• [EXERCISE 1]
In the Sesame Tree article, on what date did the first episode air on BBC Two in Northern Ireland?

• [SOURCE TEXT]
··········

Sesame Tree is an adaptation of the American children's television series, Sesame Street, which was made entirely in Northern Ireland. The series was produced by Belfast based production company, Sixteen South and Sesame Workshop. The first episode aired on BBC Two in Northern Ireland on 5 April 2008, with the first series subsequently airing nationwide on CBeebies in August 2008.

A second series was launched in November 2010, and broadcast on CBeebies and BBC Two from 22 November 2010.

Production
The project had been under consideration since 2004; in Sesame Workshop's presentation on their international projects, Northern Ireland was listed as a goal, with the intent of 'building the Sesame model for respect and understanding curriculum across the sectarian divide."

In January 2006, The American Ireland Fund provided support to realise the project. Additional funding was secured from the International Fund for Ireland (IFI) and the Northern Ireland Fund for Reconciliation. Funding for the second series was provided by IFI and Northern Ireland Screen.

··········

• [EXERCISE 2]
Reproduce the rows from the line holding "The image size" through the end of the rows, inclusive, with every coordinate in the answers multiplied by 2.45 and rounded to the nearest whole number, halves rounded up. Leave the pictures out.

[Rows for locating described items]
··········

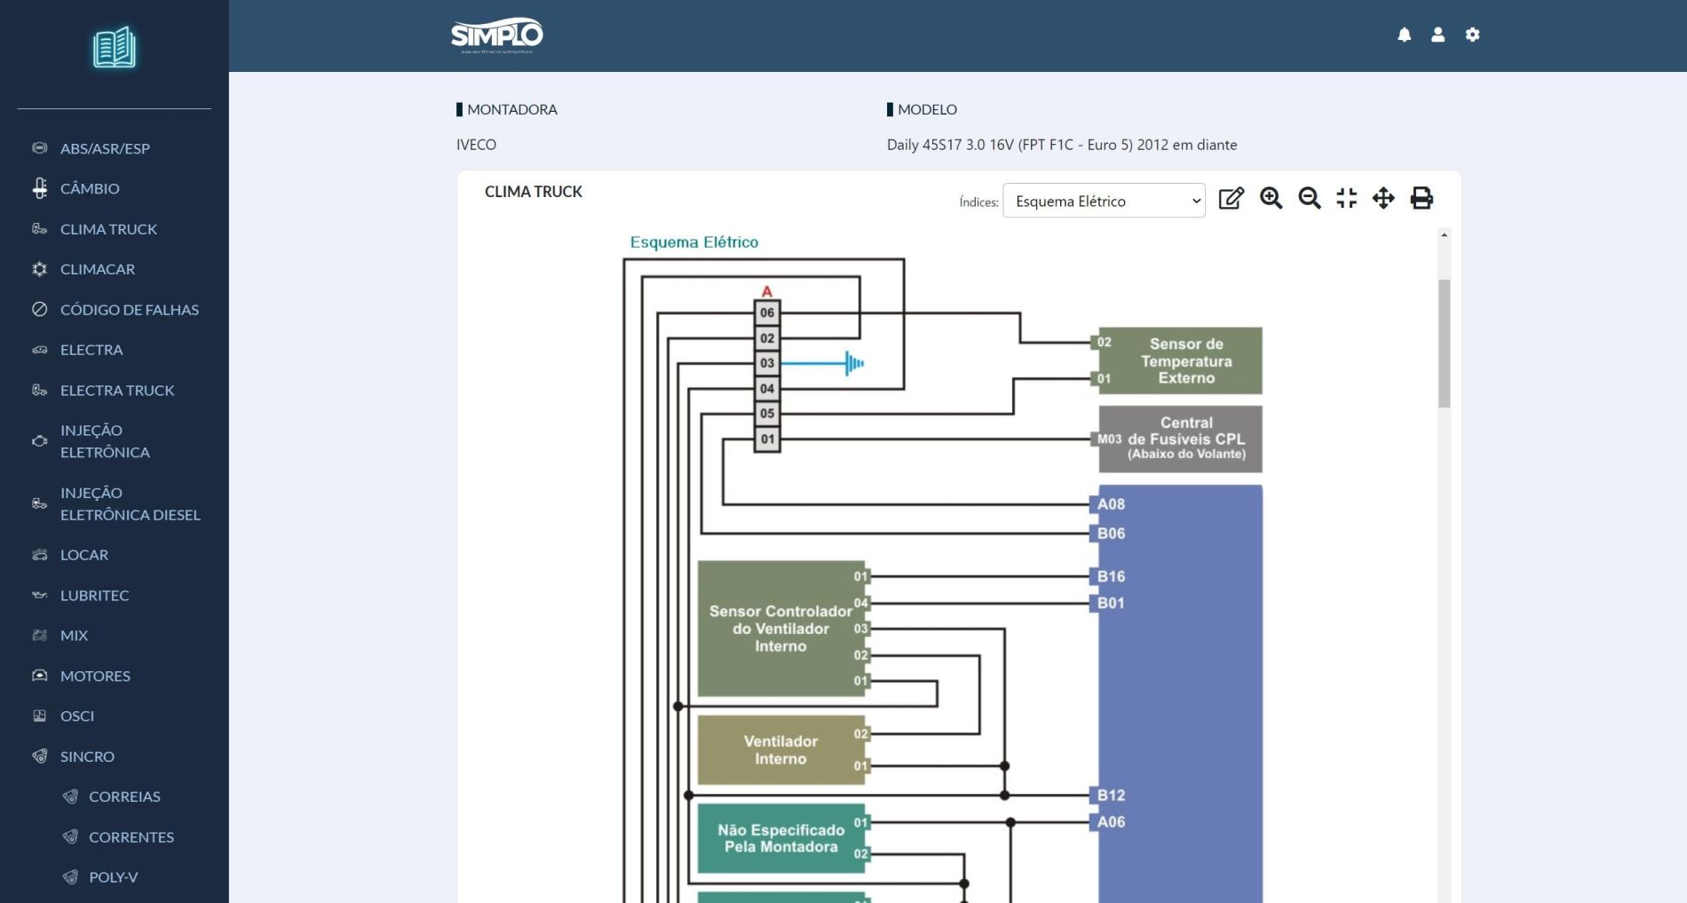
Task: Click the diagram vertical scrollbar thumb
Action: click(1444, 343)
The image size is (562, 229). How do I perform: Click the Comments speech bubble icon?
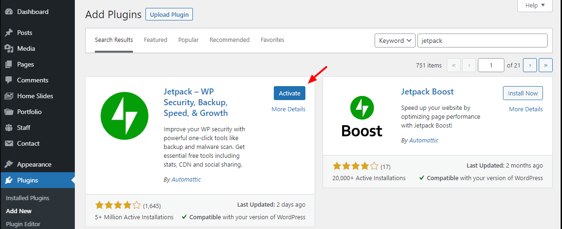pyautogui.click(x=8, y=80)
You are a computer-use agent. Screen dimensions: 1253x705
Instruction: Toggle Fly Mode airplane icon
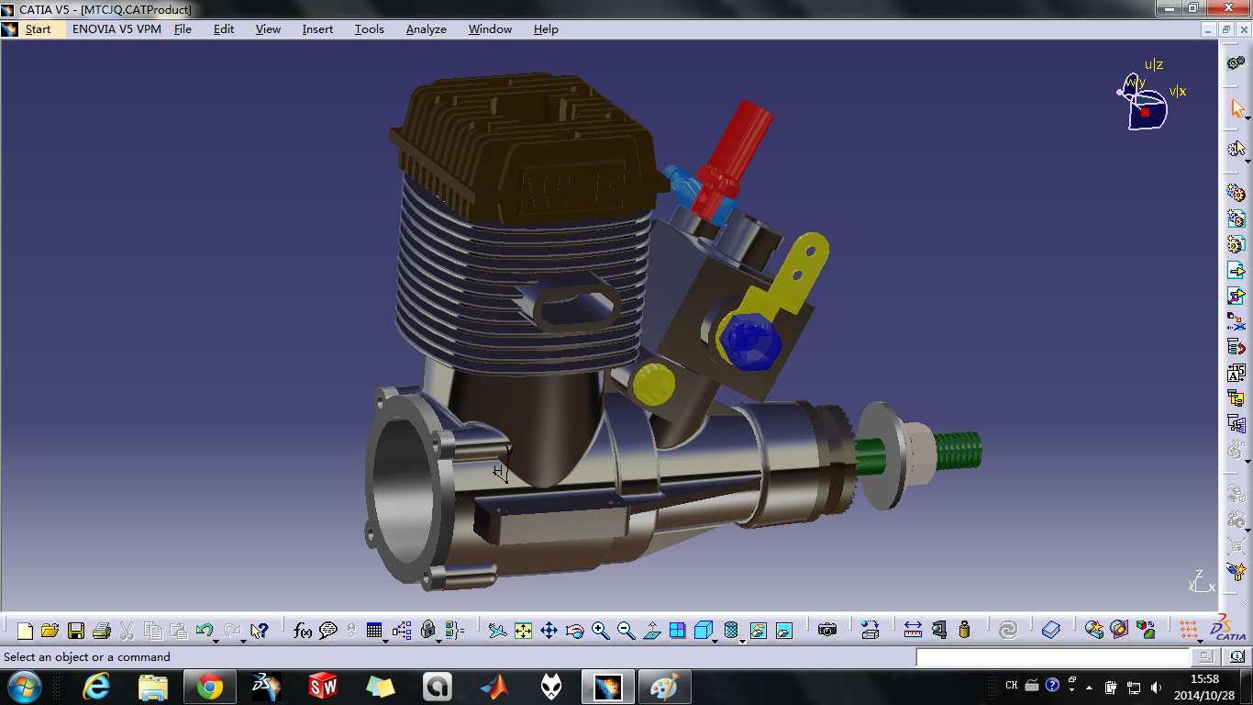pos(497,631)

··········

• [WRITTEN RESPONSE 1]
5 April 2008

• [WRITTEN RESPONSE 2]
The image size is (562, 229). How do I perform: Click the Comments speech bubble icon?
pyautogui.click(x=20, y=196)
You are a computer-use agent. Screen dimensions: 1253x705
Instruction: Toggle Fly Mode airplane icon
pos(1218,1546)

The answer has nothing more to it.